Önceleri bir: “Hırsız var!” bağırması bütün mahalleyi dimdik ayağa kaldırır, koca bir semti derin uykulardan uyandırır, kadınları olduğu yerde bayıltır, normal zamanlarda evlerce gözü pek tanınmış erkeklerin seslerini kısar, ya oda kapısı kilitli, sürmeli, fakat elde kama, bıçak, kulaklı, kubur, piştov ve bunlardan biri yoksa sopa, o da yoksa su testisi olduğu hâlde, gelişinin yavaşlığını değiştirmeyen sonunu, korku içinde beklerlerdi.
Bununla beraber hoca korkusu bu nevi korkulardan değildi. Bu bambaşka bir korkuydu, kendisini tam anlamıyla saydırtan bir korkuydu.

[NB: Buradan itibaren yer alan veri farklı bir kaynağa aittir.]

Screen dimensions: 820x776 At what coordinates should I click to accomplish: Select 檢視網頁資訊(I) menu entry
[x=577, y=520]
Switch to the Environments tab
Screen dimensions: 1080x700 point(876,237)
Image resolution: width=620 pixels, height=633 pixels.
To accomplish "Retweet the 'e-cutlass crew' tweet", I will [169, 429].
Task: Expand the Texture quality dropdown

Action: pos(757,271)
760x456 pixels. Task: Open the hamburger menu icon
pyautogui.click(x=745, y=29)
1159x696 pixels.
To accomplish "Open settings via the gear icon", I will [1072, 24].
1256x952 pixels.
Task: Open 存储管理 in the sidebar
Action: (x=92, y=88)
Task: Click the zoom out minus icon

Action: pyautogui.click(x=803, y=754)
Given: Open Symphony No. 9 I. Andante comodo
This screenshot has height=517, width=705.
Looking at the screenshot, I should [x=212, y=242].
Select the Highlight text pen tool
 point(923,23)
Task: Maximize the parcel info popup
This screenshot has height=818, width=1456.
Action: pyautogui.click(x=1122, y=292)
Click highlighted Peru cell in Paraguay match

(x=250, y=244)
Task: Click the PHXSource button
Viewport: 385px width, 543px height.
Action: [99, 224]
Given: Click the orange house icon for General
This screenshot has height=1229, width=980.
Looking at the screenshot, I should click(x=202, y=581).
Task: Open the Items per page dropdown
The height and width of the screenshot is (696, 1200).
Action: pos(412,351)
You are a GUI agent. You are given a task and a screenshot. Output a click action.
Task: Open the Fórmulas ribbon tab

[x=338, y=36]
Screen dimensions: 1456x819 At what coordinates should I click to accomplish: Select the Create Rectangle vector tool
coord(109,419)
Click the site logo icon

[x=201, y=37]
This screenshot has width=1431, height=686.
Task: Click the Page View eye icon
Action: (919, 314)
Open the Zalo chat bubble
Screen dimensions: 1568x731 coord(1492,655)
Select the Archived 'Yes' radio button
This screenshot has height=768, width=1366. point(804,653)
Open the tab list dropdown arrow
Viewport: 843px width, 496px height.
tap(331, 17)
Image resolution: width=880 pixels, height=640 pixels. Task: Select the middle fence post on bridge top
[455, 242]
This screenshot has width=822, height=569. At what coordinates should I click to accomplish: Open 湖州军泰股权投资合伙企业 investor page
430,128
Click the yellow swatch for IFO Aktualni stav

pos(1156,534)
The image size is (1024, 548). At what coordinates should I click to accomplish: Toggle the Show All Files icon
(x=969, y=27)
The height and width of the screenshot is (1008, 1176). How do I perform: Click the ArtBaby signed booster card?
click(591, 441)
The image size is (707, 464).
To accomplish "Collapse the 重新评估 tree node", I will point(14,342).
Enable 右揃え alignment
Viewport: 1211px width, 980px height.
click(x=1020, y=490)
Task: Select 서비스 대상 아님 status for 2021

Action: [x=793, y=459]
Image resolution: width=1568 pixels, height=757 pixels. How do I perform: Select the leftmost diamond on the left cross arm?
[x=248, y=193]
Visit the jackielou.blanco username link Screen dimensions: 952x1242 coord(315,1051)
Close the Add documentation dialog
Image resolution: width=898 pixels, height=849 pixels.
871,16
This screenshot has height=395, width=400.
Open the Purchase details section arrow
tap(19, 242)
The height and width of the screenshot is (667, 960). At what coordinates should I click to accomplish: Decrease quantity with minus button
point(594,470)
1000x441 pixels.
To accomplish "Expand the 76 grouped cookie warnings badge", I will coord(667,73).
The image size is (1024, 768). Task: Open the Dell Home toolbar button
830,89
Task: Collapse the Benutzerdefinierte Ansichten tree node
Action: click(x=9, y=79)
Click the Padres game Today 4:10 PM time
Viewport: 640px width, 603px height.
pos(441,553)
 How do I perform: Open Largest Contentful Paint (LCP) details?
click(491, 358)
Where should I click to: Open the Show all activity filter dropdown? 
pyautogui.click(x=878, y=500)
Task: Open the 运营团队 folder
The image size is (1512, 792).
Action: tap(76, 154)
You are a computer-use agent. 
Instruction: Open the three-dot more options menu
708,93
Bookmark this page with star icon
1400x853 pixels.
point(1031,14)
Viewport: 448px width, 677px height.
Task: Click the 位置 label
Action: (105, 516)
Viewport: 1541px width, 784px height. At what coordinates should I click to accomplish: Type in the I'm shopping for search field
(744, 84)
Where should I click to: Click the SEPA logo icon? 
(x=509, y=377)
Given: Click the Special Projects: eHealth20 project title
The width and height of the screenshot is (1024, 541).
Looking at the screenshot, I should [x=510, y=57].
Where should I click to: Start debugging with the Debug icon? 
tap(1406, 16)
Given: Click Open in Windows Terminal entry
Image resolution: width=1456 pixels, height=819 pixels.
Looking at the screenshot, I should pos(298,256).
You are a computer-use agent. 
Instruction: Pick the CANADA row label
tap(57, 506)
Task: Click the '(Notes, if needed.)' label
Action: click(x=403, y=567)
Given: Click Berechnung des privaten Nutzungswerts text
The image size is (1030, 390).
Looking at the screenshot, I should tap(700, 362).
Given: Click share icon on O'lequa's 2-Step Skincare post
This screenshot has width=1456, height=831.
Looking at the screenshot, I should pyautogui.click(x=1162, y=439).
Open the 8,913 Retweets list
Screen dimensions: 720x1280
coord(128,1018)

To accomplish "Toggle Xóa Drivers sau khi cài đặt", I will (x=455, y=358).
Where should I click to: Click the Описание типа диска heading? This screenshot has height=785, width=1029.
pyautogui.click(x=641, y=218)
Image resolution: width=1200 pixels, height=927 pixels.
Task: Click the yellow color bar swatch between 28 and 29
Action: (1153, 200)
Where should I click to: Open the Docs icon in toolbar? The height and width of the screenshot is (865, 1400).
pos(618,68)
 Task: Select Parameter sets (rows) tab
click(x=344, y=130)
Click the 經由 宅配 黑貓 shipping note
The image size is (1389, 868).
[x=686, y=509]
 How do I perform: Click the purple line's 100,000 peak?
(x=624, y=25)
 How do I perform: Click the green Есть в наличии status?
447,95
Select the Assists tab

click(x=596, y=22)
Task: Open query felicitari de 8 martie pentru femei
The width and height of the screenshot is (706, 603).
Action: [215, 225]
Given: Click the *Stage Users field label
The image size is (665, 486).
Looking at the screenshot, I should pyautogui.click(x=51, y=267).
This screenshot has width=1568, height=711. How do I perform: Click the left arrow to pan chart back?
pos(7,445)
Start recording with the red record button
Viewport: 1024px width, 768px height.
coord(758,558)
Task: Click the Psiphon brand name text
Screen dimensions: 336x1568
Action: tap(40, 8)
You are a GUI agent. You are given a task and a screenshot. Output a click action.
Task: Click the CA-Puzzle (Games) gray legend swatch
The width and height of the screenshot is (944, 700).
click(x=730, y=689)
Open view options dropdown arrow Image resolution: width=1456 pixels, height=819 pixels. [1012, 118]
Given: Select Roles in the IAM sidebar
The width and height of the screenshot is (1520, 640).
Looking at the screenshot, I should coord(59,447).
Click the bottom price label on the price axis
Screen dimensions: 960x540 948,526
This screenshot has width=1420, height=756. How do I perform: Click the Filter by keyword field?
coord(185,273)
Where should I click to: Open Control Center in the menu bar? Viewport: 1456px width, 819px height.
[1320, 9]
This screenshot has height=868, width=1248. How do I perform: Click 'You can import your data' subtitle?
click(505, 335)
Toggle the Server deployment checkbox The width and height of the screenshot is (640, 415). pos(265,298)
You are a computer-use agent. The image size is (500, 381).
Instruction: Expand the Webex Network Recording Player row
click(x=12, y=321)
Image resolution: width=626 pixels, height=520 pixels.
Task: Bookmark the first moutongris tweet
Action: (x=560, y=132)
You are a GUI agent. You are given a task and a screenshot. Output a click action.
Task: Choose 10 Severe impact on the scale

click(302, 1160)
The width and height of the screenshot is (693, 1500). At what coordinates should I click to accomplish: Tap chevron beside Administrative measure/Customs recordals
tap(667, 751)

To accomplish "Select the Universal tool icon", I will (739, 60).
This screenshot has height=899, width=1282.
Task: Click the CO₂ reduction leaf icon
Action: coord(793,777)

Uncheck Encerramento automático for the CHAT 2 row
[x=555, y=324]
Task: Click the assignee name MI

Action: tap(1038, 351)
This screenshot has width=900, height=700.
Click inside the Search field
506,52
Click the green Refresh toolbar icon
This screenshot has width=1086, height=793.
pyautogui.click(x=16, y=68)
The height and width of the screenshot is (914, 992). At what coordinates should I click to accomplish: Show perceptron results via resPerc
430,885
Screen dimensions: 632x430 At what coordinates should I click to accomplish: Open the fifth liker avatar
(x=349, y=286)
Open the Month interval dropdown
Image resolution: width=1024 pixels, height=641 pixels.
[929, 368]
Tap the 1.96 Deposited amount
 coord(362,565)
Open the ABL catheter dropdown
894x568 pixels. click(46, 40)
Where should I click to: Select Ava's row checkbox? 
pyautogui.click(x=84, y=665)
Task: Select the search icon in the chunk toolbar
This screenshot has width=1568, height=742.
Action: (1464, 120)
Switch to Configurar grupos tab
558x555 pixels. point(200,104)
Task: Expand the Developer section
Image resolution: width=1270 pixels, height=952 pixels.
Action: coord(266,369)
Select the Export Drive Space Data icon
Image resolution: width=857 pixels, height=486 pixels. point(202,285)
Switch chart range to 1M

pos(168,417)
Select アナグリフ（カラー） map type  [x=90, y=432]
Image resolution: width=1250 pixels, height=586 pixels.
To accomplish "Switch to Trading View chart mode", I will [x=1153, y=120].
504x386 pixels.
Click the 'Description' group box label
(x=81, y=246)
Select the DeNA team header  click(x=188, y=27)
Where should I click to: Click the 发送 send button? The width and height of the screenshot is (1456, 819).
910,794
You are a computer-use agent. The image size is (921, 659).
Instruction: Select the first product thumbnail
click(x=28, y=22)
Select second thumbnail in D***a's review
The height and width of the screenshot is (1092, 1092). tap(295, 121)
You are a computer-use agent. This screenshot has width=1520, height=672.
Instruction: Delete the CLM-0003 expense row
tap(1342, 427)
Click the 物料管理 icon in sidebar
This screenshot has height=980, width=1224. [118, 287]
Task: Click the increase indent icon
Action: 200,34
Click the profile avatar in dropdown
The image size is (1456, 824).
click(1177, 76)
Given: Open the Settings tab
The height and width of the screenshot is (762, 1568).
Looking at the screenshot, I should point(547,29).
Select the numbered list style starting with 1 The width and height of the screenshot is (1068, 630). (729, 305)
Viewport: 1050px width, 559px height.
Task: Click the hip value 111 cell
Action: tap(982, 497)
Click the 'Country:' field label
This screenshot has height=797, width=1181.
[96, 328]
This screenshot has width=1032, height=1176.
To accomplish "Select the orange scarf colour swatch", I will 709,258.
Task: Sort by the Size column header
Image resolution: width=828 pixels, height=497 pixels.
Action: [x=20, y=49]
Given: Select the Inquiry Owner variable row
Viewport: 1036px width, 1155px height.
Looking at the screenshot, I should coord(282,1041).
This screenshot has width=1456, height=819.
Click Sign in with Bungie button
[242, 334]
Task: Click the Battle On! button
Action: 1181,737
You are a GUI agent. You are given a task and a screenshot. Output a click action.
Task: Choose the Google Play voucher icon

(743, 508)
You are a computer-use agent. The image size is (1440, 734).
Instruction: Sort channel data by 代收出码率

Ben, daha mektebe başlamadan önce karşımızda oturan Hoca Efendi’yi kafes arkasından gözetlerdim. Sabahın belli bir vaktinde acı kırmızılığı solmuş aşı boyalı, iri halkalı kapısının bir kanadı açılır; toprak, basık avlunun iç boşluğu arasında, beyaz sarığı belirir belirmez, yanlarını çember usulünde aldırdığı hâlde güya yatakta yorganın üstünde mi, altında mı kaldığı bir türlü anlaşılmasın diye – şimdi bana öyle geliyor! Çocukluğumda bulabildiğim benzeşim yönlerinden biri de budur – Hacivat gibi yukarıya kıvrık akça sakalı görünür; yaz ise çoğunlukla cübbe yerine giydiği şal taklidi, sopalarındaki renkleri soluk, kollu uzunca hırkası, hem gömlek, hem de saat cebinin bulunmasından dolayı yelek hizmetini gören gömleği, belindeki Tosya şalı kuşak, kurşunî şalvarı, ayağının ev örmesi çorabının yarı yarıya içinde kaybolduğu siyah kavaf işi namaz ayakkabıları, kış ise başındaki vişneçürüğü atkısı, sırtındaki kırk yıllık abası, babasından kalma kürkü, mest kundurası da beraber çıkardı. Bazen, Besmelei Şerife'nin keskin “sin” i (sin, “s” harfinin Arap alfabesindeki adıdır) benim kulağıma kadar gelirdi. Kolları sarkık, başı önünde, ağır ağır yürürdü. Ben, mevcut öğrencilerine nispetle gelecek nesilden olduğum hâlde, zamanımızda mensup olma kadri daha çok bilindiğinden midir nedir, her kelimenin sonuna “î” eki getirme modası uyarında ananevî, terbiyevî herhangi bir korkunun zorlayışıyla kafes önünden bile çekilir, kapı önünde bulunduğum anlarda onu görür görmez içeriye kaçar, kapıyı hızla kapar, bir daha çıkamazdım.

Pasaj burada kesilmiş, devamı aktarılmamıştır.